Beth Henley Henley, Beth (Vol. 6) - Essay


(Drama Criticism)

Beth Henley 1952-

(Full name Elizabeth Becker Henley.)

Henley is noted for her comic yet sympathetic depictions of small-town life in the southern United States. Her best-known work is the black comedy Crimes of the Heart, for which she received the Pulitzer Prize for drama in 1981. In this and her other plays, Henley combines improbable plots and grotesque situations with sensitive, complex character portraits. For her depictions of Southern life, she has often been compared to such acclaimed writers as Tennessee Williams and Flannery O'Connor.


Henley was born in Jackson, Mississippi, to Charles Boyle Henley, an attorney, and Elizabeth Josephine Becker Henley, an actress. Her mother regularly performed at the New Stage Theatre in Jackson, and as a senior in high school, Henley participated in an acting workshop there. Initially intending to become an actress herself, Henley studied drama at Southern Methodist University in Dallas, Texas. During this time, she wrote the one-act play "Am I Blue?" which was staged in 1973. After receiving a Bachelor of Fine Arts degree in 1974, Henley studied and taught for a year as a graduate student at the University of Illinois at Champaign and acted in summer stock productions. In 1976 Henley moved to Los Angeles with her friend, director-actor Stephen Tobolowsky. Shortly thereafter Henley began her career as a playwright. Her first full-length play was Crimes of the Heart, completed in 1978, which won the Great American Play Contest at the Actors Theatre of Louisville, a New York Drama Critics Circle Award, a Guggenheim Award, and a Tony nomination, as well as the Pulitzer Prize.


Crimes of the Heart is set in a small town in Mississippi and centers on three eccentric sisters who come together in the home of the youngest, Babe, after she has shot her husband because, as Babe puts it, "I didn't like his looks." The other sisters include Meg, a would-be singer who has failed in Hollywood, and Lenny, single and desperately lonely at age thirty. Through their conversations and conflicts, the nature of the sisters' relationships and past lives are revealed. Although none have achieved the popular or critical success of Crimes of the Heart, Henley has written several other plays, including The Miss Firecracker Contest and Abundance. The former work concerns Camelie Scott, a woman who views entering a local beauty pageant as a opportunity to overcome her dubious reputation. Abundance centers on two mail-order brides and the clash between their dreams and the reality of their lives in the Wyoming Territory of the 1860s.


Henley's reputation was established with Crimes of the Heart and The Miss Firecracker Contest.
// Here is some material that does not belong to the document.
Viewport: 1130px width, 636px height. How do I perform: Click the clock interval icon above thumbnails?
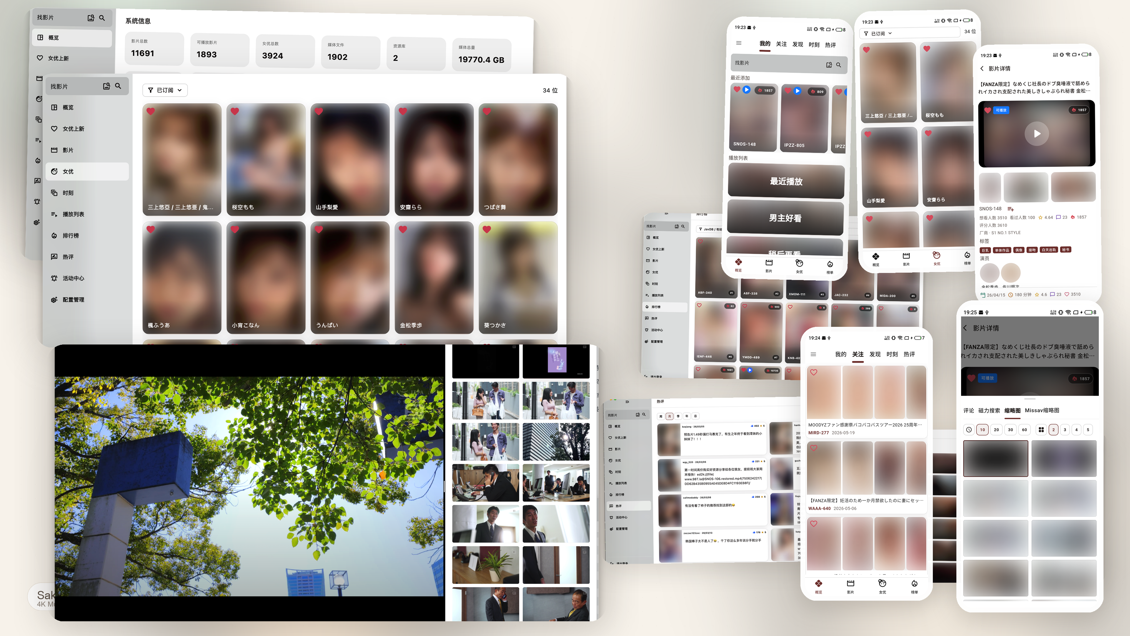coord(969,430)
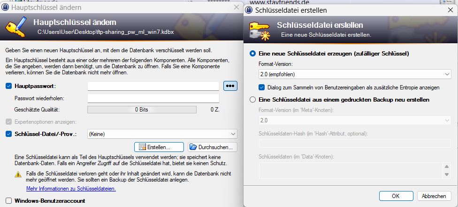Click Durchsuchen... to browse for key file
The height and width of the screenshot is (207, 458).
(213, 147)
Many reviewers have admired the witty dialogue in Henley's plays and the smooth nonchalance of the characters' colloquial speech. In a review of Crimes of the Heart, John Simon praised the dialogue, noting that it is "always in character … , always furthering our understanding while sharpening our curiosity, always doing something to make us laugh, get lumps in the throat, care." Other critics, such as Nancy Hargrove, have investigated Henley's treatment of serious themes beneath the surface humor of her plays, noting a concern with death, strange accidents, and disasters. William W. Demastes has seen Henley's fusion of the comic and the serious as a distinctly absurdist perspective on the world, while Billy J. Harbin has interpreted the world of Henley's plays as one of "estrangement, spiritual longing and grostequerie, made all the more remarkable by the calm acceptance of the bizarre as perfectly ordinary."

Principal Works

(Drama Criticism)


"Am I Blue?" 1973

Crimes of the Heart 1979

The Miss Firecracker Contest 1980

The Wake of Jamey Foster 1982

The Debutante Ball 1985

The Lucky Spot 1987

Abundance 1989

Control Freaks 1992


The Moon Watcher 1983

True Stories [with David Byrne and Stephen Tobolowsky] 1986

Crimes of the Heart 1987

Nobody's Fool 1987

Miss Firecracker 1990

Author Commentary

(Drama Criticism)

Beth Henley with John Griffin Jones (interview date 1981)

SOURCE: Interview with Beth Henley, in Mississippi Writers Talking, by John Griffin Jones, University Press of Mississippi, 1982, pp. 169-90.

[In the following conversation, Henley discusses her development as a playwright and her views of her craft.]

This interview was conducted about a month before Beth won the Pulitzer Prize for her play, Crimes of the Heart. At the time of our meeting, the play had been accepted for the 1981 Broadway season, having just completed a successful five-week run off-Broadway in December 1980 and January 1981. Our mothers are friends of long standing, and it was through their combined efforts that I secured the scripts of Crimes of the Heart and The Miss Firecracker Contest, and then was able to interview Beth during one of her brief visits to her childhood home in Jackson. At twenty-eight, she was not inured to the interview process. She sat in a high-backed chair with one leg under her and spoke in an open and unself-conscious way. On the Monday night in April when we got the news that Beth had been awarded the Pulitzer Prize there was great excitement and rejoicing in our home.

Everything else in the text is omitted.